Responding to the Sacred
Subtitle
An Inquiry into the Limits of Rhetoric
Edited by Michael Bernard-Donals and Kyle Jensen
With language we name and define all things, and by studying our use of language, rhetoricians can provide an account of these things and thus of our lived experience. The concept of the sacred, however, raises the prospect of the existence of phenomena that transcend the human and physical and cannot be expressed fully by language. The sacred thus reveals limitations to rhetoric.
Featuring essays by some of the foremost scholars of rhetoric working today, this wide-ranging collection of theoretical and methodological studies takes seriously the possibility of the sacred and the challenge it poses to rhetorical inquiry. The contributors engage with religious rhetorics — Jewish, Jesuit, Buddhist, pagan — as well as rationalist, scientific and postmodern rhetorics, studying, for example, divination in the Platonic tradition, Thomas Hobbes’s and Walter Benjamin’s accounts of sacred texts, the uncanny algorithms of Big Data, and Hélène Cixous’s sacred passages and passwords. From these studies, new definitions of the sacred emerge — along with new rhetorical practices for engaging with the sacred.

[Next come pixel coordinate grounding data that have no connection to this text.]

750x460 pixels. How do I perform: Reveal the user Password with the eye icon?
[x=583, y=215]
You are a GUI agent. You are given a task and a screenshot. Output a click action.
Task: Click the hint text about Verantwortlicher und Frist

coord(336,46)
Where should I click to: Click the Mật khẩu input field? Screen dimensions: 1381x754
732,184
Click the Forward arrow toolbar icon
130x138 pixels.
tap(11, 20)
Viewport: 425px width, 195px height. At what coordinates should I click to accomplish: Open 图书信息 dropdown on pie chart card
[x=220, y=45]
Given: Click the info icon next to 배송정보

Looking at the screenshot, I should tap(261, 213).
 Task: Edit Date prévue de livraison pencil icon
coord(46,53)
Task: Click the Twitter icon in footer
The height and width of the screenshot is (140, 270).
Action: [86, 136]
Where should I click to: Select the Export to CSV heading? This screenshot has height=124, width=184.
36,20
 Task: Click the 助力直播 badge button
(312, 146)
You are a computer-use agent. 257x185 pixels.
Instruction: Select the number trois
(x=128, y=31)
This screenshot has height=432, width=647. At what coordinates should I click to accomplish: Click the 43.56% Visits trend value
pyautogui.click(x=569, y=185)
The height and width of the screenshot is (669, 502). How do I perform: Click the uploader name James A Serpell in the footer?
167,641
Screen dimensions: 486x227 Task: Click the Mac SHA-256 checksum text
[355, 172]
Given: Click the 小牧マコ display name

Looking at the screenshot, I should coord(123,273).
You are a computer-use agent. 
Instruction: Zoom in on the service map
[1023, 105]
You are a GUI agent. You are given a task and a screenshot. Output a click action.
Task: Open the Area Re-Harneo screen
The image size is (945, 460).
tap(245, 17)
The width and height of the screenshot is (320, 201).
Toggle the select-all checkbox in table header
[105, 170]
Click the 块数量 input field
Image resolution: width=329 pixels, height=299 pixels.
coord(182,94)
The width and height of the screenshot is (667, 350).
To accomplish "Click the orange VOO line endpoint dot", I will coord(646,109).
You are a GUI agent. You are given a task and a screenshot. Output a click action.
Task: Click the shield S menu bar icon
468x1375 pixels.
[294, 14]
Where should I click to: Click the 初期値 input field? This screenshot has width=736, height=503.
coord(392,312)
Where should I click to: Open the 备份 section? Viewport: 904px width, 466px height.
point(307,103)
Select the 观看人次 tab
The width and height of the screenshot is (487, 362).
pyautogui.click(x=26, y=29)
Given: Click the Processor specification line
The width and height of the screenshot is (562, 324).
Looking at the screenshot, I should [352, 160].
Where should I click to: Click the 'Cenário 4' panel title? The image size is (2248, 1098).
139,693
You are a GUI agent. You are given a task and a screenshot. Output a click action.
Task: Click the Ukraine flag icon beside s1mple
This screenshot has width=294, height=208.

This book provides insight into the relation of rhetoric and the sacred, showing the capacity of rhetoric to study the ineffable but also shedding light on the boundaries between them.
Bio
Kyle Jensen is professor of English in writing, rhetorics and literacies at ASU, where he directs the university's writing programs.
Praise for this book
'Responding to the Sacred' provides a capacious and prismatic view of communicating that which is not fully communicable, and in doing so, it ventures to rhetoric’s very edges — and beyond.
Debra Hawhee Author of "Rhetoric in Tooth and Claw: Animals, Language, Sensation"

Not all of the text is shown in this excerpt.